In the summer of 1975, Prof. Kenneth Lincoln and four UCLA students drove out of Los Angeles into the heart of Indian country. The goal was an off-campus seminar based at Jamestown College in North Dakota, a loosely structured course Lincoln would "teach" for his four students in contemporary Indian realities. From the base in Jamestown, Lincoln and his wards fanned out across the heartland, talking with Indian political leaders and healers, watching, listening, participating in ceremonies, taking notes, taping.
"The Good Red Road" is Lincoln's account of this experience, an account that details in often splendid prose a journey to the interior, a penetrating, disturbing, profound, and, at times, embarrassing quest. With co-author, Al Logan Slagle, Lincoln serves up a taut celebration of landscape and a hard-edged portrait of the complex world of today's Indian, not only the too-familiar poverty, alcoholism and early death, but also a stubborn resilience and carefully nurtured spirituality.

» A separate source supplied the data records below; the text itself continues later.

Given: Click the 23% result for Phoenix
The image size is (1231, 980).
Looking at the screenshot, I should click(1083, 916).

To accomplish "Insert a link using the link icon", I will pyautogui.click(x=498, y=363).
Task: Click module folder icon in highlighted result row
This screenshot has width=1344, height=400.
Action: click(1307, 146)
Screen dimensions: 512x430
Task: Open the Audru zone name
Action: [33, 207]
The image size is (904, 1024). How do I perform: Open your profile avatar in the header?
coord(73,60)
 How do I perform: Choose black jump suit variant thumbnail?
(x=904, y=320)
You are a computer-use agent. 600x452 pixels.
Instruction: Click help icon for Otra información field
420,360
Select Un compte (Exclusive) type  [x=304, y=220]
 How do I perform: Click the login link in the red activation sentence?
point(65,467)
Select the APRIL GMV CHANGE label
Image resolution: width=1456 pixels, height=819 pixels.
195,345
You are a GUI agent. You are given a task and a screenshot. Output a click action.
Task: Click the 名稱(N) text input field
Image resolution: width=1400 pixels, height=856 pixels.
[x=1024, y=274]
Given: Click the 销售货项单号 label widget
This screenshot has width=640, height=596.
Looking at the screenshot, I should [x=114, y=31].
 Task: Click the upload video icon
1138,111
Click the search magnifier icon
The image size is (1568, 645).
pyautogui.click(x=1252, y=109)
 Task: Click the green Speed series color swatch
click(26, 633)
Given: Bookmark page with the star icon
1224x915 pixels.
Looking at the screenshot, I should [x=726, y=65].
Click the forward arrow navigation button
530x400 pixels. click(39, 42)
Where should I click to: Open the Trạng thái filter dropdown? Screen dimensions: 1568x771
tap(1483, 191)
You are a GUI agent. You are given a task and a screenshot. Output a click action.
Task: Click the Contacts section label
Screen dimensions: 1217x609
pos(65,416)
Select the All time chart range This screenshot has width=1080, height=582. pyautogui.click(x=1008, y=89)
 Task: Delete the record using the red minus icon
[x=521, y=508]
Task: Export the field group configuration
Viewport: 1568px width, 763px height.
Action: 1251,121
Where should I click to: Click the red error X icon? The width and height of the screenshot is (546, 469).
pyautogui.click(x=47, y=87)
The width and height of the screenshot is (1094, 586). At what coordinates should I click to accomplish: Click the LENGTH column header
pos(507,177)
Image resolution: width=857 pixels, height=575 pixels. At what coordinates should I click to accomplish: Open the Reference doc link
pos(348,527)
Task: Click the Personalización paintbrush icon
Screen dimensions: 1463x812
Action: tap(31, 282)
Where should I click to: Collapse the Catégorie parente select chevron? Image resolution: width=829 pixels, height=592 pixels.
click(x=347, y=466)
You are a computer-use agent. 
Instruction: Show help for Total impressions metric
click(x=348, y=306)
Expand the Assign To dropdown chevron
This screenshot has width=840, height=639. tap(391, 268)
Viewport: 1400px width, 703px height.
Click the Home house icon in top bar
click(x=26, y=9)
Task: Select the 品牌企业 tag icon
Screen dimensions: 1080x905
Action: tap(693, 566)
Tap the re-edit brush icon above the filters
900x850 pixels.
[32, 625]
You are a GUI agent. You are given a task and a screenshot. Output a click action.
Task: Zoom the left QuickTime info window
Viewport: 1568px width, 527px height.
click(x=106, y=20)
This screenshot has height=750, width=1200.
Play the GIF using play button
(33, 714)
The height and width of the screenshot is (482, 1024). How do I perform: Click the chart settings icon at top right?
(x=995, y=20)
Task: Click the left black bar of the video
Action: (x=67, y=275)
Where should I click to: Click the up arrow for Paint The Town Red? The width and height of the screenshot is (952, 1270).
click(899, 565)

"The Good Red Road" is as much a remembrance of an America past, however, as it is a passage into Native America. The prose here waxes nostalgic for a time when young America lit out for the inner territories full of Waldenesque fancies, when to be Indian was a very romantic and very vague concept in the American imagination. Of one student, Lincoln writes: "She seemed a confused child of Los Angeles who sought a tribal family and a deeper identity of her own." He might have written the same for each member of the group, including the teacher.